I drove her away, now I want her back
Visitor's Question from a 21-30 year old Male
I am 24 years old. I broke up with my girlfriend 4 months ago, after 3 years in a relationship. She was always the one who had to give, the one who made the sacrifices. She used to love me so much, and she wanted us to get engaged. I was afraid of commitment and we broke up.
Now i still love her and i thought about it a lot. I think i am ready for a commitment. But she is seeing someone else now and she is serious about him. She refuses to see me.
Is there a way to show her that I have changed?
It's actually a good thing that she wouldn't just abandon this new guy to jump back to you. If she was willing to toss aside any relationship she was in for something that might be better, what would it mean when she was with you?

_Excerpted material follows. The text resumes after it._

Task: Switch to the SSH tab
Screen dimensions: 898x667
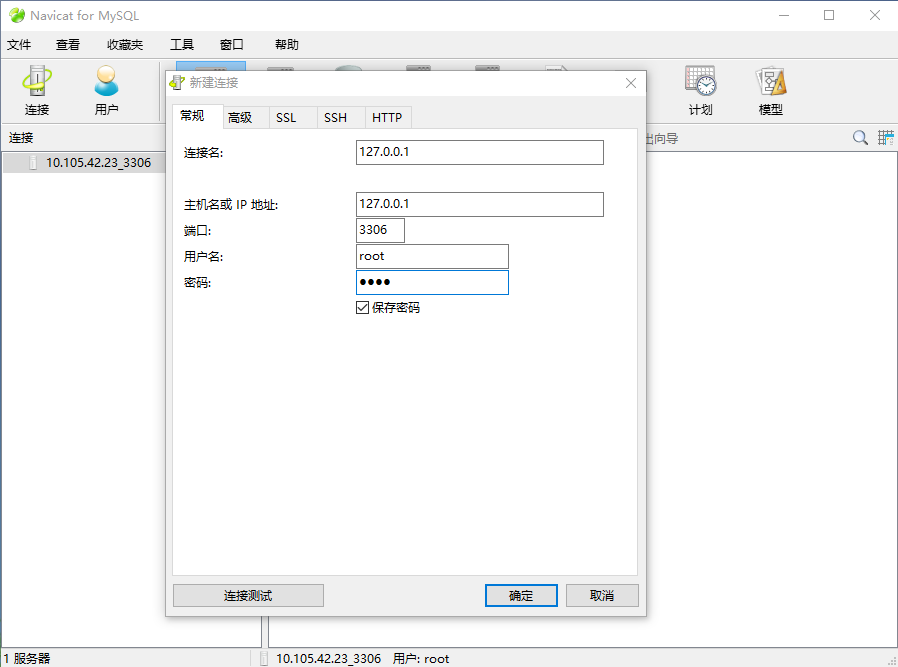Action: tap(336, 116)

You'd be worried any time she looked at another guy that she was getting ready to jump again. You want to be with a woman you can depend on, not one who will run off given the opportunity.
So you need to wait and be there if / when she breaks up with that other guy. Most relationships end up in breakups because people are "trying out" a variety of relationships before they settle on one that really works. That's a normal part of life. So instead of trying to drag her away from this guy, give her the time to see on her OWN that this guy isn't right for her and that you are.

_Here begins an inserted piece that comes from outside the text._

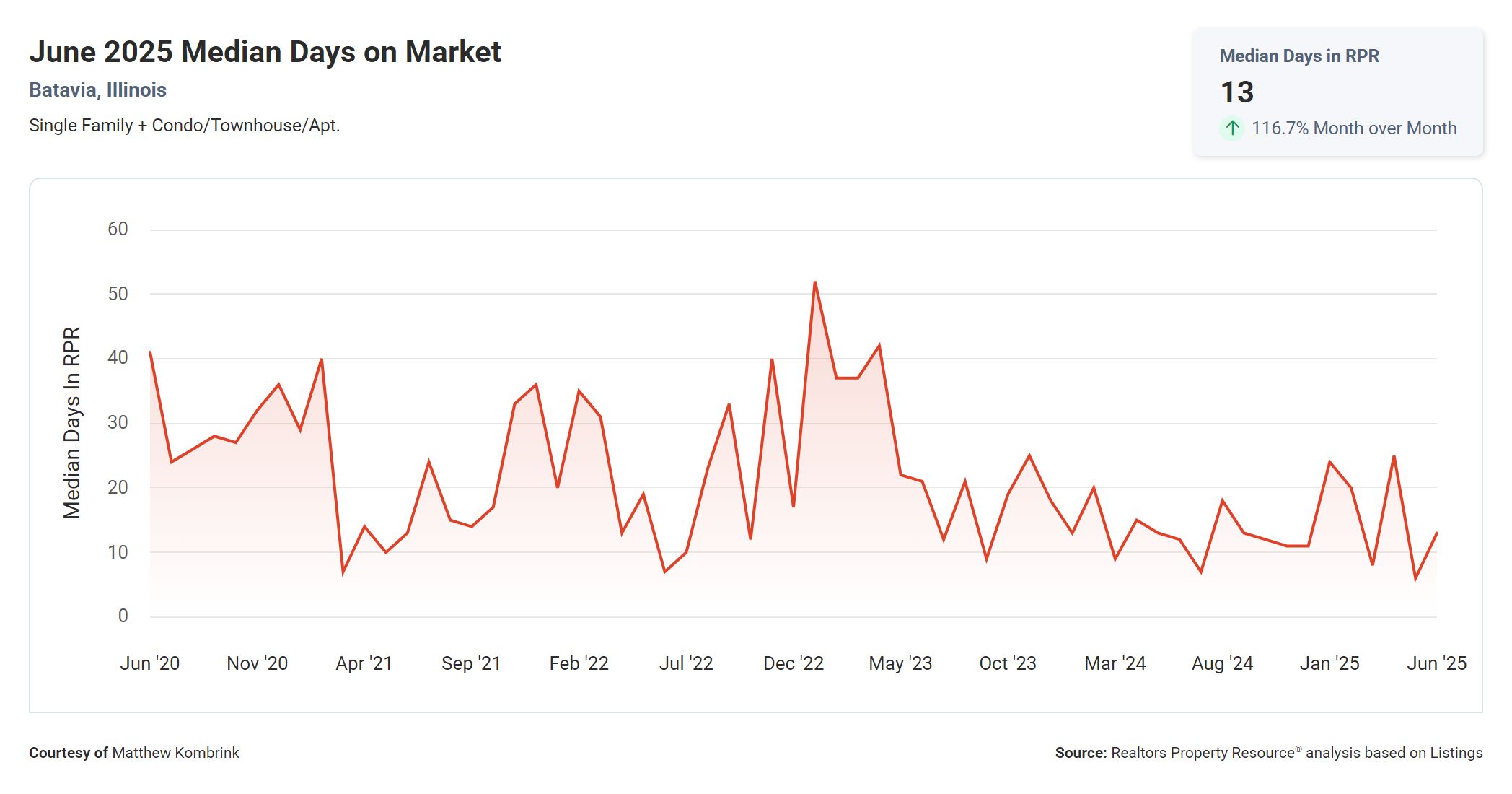Screen dimensions: 1512x794
Task: Click the 116.7% Month over Month text
Action: point(1353,128)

How can you show her that? Show her the qualities that are critical in any relationship. Friendship, honesty, trust. The very best relationships are between best friends. So be her best friend. Don't pressure her. Listen to her. Talk to her. Spend time with her in a low key way. Show her that you're always there for her, that you are willing to make time for her. That you think she's valuable enough to spend time and energy on her without demanding anything in return.